While still on his second deployment, Roloff volunteered to go to Afghanistan after another battalion group in California was seen as unfit for combat because they were short on the number of Marines needed to deploy. After returning stateside for a few weeks at home, Roloff was sent back overseas to Afghanistan to serve, a part of the 3rd Battalion, 4th Marines, Lima Company.

“We’ve been brothers ever since,” Roloff says of him and the men who also volunteered to deploy to Afghanistan while in Iraq, serving three consecutive deployments together. “To this day, it's a brotherhood; it's a bond that will never, ever be broken up.”

That bond still holds with Roloff keeping in touch with the men that live, as Roloff describes it “all over the map,” from the East Coast to the West.   

After returning home from Afghanistan, and exactly four years after beginning his journey in the Marines, Roloff left the military on August 16, 2010, with the rank of  Lance Corporal.

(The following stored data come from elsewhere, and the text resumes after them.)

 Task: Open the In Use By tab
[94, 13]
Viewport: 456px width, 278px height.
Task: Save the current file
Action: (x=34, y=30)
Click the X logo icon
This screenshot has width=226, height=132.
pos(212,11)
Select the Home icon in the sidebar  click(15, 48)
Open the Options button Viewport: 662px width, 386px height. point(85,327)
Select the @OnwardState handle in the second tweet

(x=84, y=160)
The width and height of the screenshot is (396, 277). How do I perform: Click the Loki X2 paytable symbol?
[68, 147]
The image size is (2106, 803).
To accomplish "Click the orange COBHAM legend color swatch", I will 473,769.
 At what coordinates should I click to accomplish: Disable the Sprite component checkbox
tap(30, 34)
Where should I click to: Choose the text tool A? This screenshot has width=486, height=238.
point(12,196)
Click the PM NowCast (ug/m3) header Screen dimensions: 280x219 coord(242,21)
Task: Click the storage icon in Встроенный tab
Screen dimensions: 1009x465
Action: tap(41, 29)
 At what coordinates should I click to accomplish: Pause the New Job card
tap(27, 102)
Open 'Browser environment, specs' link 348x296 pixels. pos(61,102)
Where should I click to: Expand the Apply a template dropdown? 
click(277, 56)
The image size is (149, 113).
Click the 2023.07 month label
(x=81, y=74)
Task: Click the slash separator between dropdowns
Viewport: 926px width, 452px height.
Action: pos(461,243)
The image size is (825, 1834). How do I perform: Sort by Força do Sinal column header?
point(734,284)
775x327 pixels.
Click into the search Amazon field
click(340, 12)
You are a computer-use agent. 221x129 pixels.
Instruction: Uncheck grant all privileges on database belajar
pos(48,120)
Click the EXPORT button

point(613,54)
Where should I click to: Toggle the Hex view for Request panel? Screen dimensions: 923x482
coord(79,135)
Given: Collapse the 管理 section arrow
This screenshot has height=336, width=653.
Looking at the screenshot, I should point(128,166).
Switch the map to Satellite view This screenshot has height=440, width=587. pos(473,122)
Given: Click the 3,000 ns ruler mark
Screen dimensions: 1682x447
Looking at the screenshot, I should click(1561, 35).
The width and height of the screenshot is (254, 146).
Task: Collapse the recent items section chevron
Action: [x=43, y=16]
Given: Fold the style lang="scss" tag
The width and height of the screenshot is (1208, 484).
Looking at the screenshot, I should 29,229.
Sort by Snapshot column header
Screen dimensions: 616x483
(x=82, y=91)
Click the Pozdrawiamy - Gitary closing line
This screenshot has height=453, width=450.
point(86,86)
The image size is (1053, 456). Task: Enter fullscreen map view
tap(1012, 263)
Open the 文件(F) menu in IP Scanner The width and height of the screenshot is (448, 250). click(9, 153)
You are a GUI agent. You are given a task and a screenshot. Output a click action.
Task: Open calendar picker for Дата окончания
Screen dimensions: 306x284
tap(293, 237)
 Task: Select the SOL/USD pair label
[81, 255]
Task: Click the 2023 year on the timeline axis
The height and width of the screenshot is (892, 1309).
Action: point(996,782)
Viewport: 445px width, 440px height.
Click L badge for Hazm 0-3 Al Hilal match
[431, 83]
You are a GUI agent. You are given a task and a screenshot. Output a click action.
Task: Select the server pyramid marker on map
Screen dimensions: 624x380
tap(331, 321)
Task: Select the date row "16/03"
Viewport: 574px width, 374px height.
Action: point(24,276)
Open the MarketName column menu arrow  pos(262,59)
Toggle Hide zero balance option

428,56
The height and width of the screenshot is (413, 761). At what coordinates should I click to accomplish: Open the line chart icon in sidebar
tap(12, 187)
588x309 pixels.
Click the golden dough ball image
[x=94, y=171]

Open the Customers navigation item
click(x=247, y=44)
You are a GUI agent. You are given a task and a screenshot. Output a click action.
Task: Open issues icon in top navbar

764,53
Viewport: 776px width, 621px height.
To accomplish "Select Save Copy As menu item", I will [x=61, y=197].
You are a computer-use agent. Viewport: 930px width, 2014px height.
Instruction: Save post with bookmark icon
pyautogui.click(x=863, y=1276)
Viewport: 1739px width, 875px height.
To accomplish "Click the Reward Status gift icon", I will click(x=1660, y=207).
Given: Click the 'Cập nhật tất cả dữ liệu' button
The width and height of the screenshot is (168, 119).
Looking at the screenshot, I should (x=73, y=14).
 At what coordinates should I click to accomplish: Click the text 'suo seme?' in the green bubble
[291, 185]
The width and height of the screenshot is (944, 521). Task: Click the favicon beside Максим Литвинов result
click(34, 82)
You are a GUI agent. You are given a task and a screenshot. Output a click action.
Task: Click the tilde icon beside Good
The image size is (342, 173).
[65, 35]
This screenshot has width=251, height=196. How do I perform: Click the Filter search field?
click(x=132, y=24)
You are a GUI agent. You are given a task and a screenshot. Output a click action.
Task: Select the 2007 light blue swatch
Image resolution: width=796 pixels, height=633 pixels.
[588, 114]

“It was a quick wild crazy beautiful ride,” Roloff says of his experience in the Marines, and after returning home, “I knew I'd have a solid job waiting for me at Waupaca Foundry one way or another.”

In October 2011, Roloff interviewed with Waupaca Foundry, and two weeks after, he was out on the floor working. He has now been with the company for over nine years.

From his days in the Marines, Roloff still carries the skills he acquired, from leadership to mental and physical toughness.

Roloff reflects on how the Marines’ mentality has carried over to his career at Waupaca: “You do what you got to do, no matter the circumstances to make it happen. Task and purpose. You give me task and purpose, I will give your mission accomplished,” Roloff says.

Waupaca Foundry is proud to employ the men and women who have served our country. Ten percent of our employees have served in uniform, and we thank you for your service.